We believe that the computer architecture discipline is ready to enter the automation phase. Although the gratification of inventing brave new architectures will always tempt us, for the most part the focus will shift to the automatic and speedy design of highly customized computer systems using well-understood architecture and compiler technologies.”
We share this view of the future of architecture and compilation. Without targeting too ambitious objectives, we were convinced of two complementary facts: a) the mathematical tools developed in the past for manipulating programs in automatic parallelization were lacking in high-level synthesis and embedded computing optimizations and, even more, they started to be rediscovered frequently under less mature forms, b) before being able to really use these techniques in HLS and embedded program optimizations, we needed to learn a lot from the application side, from the electrical engineering side, and from the embedded architecture side. Our primary goal was thus twofold: to increase our knowledge of embedded computing systems and to adapt/extend code optimization techniques, primarily designed for high performance computing, to the special case of embedded computing systems.
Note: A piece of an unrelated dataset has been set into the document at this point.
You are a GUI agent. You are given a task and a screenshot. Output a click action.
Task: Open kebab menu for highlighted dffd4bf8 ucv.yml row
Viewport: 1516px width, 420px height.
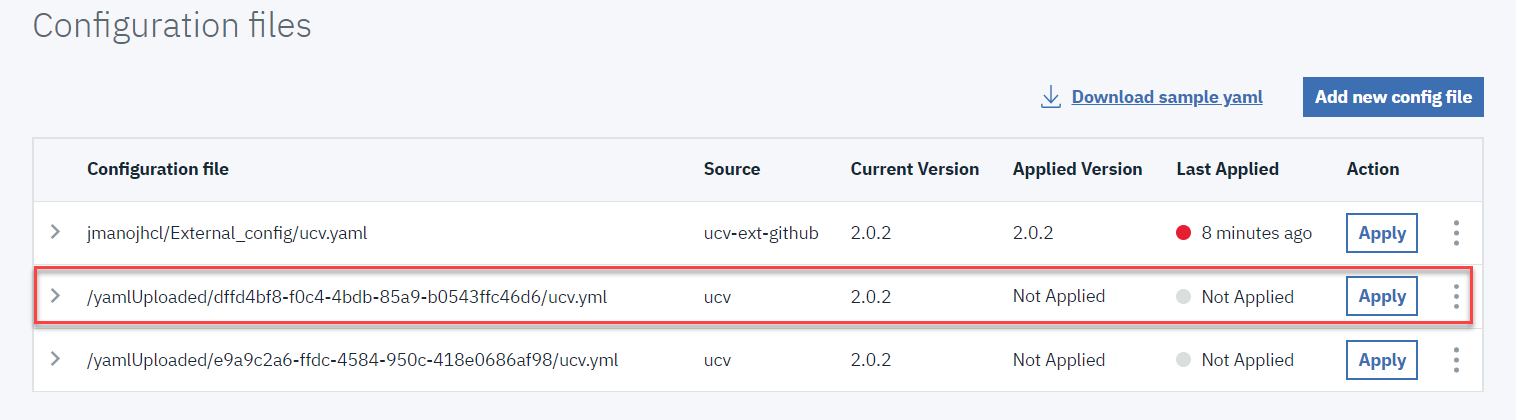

In the initial Compsys proposal, we proposed four research directions, centered on compilation methods for embedded applications, both for software and accelerators design:
-
Code optimization for specific processors (mainly DSP and VLIW processors);
-
Platform-independent loop transformations (including memory optimization);
-
Silicon compilation and hardware/software codesign;
-
Development of polyhedral (but not only) optimization tools.
These research activities were primarily supported by a marked investment in polyhedra manipulation tools and, more generally, solid mathematical and algorithmic studies, with the aim of constructing operational software tools, not just theoretical results. Hence the fourth research theme was centered on the development of these tools.